Every entry is to be written out word for word.

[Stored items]
● ● ● ● ●
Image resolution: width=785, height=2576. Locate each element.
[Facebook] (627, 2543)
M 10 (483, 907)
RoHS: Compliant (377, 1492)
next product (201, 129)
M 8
● ● ● ● ●
▶ _Expected output_
Image resolution: width=785, height=2576. Locate each element.
[Facebook] (627, 2543)
M 10 (483, 907)
RoHS: Compliant (377, 1492)
next product (201, 129)
M 8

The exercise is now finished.